URBAN JOURNAL: Picking our battles

Published by Mary Anna Towler on Oct 09, 2007
"We have the pictures"

If you know the context of that statement, it sends chills down your spine.

The Buddhist monks and other protesters in Myanmar had been getting their messages to the outside world.

In e-mails.

And in e-mailed photographs and videos.

And so, the brutal oppressors of Myanmar had their pictures.

They had the pictures of the people who marched peacefully in the streets of Yangon.

Where a sweet, talented young woman lived, at least some years ago, and, through the efforts of the United Nations Association of Rochester, stayed for a few wonderful days with our family.

We talked a lot about our families.
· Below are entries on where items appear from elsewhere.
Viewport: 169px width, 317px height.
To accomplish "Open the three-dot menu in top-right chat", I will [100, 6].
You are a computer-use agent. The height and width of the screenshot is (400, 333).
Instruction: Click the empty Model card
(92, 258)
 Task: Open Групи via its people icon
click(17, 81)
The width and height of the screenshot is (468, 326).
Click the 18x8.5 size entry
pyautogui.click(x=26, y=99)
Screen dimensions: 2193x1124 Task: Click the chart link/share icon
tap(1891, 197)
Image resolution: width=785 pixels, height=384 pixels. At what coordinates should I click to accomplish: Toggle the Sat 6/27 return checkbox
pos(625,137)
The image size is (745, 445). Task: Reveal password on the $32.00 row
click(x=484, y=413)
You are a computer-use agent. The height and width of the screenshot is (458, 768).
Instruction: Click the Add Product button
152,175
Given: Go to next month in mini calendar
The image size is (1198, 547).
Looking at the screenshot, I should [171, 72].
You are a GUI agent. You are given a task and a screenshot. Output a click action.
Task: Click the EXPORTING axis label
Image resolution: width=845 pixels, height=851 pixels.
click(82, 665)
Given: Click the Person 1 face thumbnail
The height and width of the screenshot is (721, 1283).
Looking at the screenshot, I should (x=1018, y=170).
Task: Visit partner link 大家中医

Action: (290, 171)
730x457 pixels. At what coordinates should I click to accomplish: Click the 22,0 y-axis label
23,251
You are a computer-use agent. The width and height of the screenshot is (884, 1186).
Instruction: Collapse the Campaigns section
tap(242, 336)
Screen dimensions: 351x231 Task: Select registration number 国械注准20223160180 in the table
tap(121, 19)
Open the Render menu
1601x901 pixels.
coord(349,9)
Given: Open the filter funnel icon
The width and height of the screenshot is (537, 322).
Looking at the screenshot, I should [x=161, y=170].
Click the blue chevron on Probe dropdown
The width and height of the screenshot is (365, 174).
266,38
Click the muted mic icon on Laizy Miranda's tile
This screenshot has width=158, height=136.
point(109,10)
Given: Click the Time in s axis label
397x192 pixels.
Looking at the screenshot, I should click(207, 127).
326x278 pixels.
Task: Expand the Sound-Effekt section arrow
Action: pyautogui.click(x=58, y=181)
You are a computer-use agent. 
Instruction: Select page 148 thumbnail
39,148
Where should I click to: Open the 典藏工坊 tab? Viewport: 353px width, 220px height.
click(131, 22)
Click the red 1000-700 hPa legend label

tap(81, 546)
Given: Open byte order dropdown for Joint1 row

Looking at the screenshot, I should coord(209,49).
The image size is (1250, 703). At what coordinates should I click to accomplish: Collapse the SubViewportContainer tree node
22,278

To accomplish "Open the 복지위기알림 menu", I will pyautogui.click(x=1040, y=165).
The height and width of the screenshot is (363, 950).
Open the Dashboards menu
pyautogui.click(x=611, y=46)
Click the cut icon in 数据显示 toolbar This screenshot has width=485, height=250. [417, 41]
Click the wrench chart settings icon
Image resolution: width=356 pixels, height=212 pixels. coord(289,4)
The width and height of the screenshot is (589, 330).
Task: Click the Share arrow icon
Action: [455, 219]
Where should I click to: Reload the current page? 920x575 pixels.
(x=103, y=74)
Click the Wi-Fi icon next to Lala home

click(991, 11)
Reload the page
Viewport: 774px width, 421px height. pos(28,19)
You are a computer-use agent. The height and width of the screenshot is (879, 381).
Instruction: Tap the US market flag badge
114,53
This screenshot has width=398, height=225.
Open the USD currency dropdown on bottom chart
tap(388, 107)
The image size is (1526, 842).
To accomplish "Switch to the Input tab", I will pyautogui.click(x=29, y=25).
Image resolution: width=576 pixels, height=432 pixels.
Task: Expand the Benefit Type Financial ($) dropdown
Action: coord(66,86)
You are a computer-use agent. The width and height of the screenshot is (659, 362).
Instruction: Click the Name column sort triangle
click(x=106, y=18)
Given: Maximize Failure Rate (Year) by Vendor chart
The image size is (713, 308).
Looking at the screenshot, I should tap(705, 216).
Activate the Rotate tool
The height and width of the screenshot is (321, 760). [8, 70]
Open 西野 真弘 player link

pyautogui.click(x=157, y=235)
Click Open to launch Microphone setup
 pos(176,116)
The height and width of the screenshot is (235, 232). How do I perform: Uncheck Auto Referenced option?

And we showed Khin and our two other guests, one from China, one from Papua New Guinea, around Rochester. This was the autumn after Tiananmen; our guest from China, an employee of the Chinese news agency, hardly spoke for the entire weekend.

Khin understood, but she did not have that reticence. Did we not know, she asked, that Myanmar had gone through the same thing?

When Khin left, to head back to her family and her job in Yangon, she called us aside and gave us a blessing: a ritual that children perform before parents when they are parting, she said.

We have worried since. And over the past weeks, the worry heightened. We dare not contact her; have never tried to contact her, for fear that it would lead to great harm.

The television images of the most recent protests were moving enough. The early e-mail reports were frightening - monks taken off to goodness knows where, monks and other protestors beaten, tortured, thrown against walls, killed.

"Please tell your audience of the full extent of the fate of the monks," pled one e-mail forwarded to me from a Rochesterian. "‘Arrested' is not enough expression. They have been bludgeoned to death!"

We can not intervene in all of the world's atrocities. And so we watch helplessly as killings take place in, say, Myanmar. And Darfur.

Atrocities took place in Iraq under Saddam Hussein, and the Bush administration felt they merited our intervention. Or used those atrocities as cover for our intervention. We and the Iraqis are paying for that now.

In Sunday's Times Magazine, Dexter Filkins talks with Kanan Makiya, one of the Iraqi exiles who pushed for a US invasion. Now a professor at Brandeis, Makiya is wrestling with his feelings - and with the question of whether he would have made the effort he made, had he known what the result would be.

To try to get rid of Saddam, he concludes, was the "moral thing to do." Was the problem, then, the execution? The failure of the Iraqi people to do their part?

Americans and Iraqis will be debating those questions for years. Many of us are convinced that the Bush administration invaded Iraq for reasons that had nothing to do with concern for the Iraqi people. Whether we are right or wrong, though, it's clear that we have all lost a great deal in this war.

One of the greatest losses is our moral standing. And that will make it harder for us to stand with other nations in dealing with countries like Myanmar and Darfur. Much less lead.

The Dems' rush: Joining my weekend required reading list recently: conservative Peggy Noonan's Saturday column in the Wall Street Journal. Late last month, Noonan was arguing in favor of Columbia University's Ahmadinejad speaking invitation. This past Saturday, she applauded the Democrats' strong presidential-contender bench, and whipped the clothes off the Hillary Inevitability.

That the Clinton nomination seems like a done deal is due more to money and political connections than, oh, electability and where she would take the country, and it's time somebody said so. Noonan did.

The Democrats have plenty of candidates who deserve careful attention. It's time they all got it.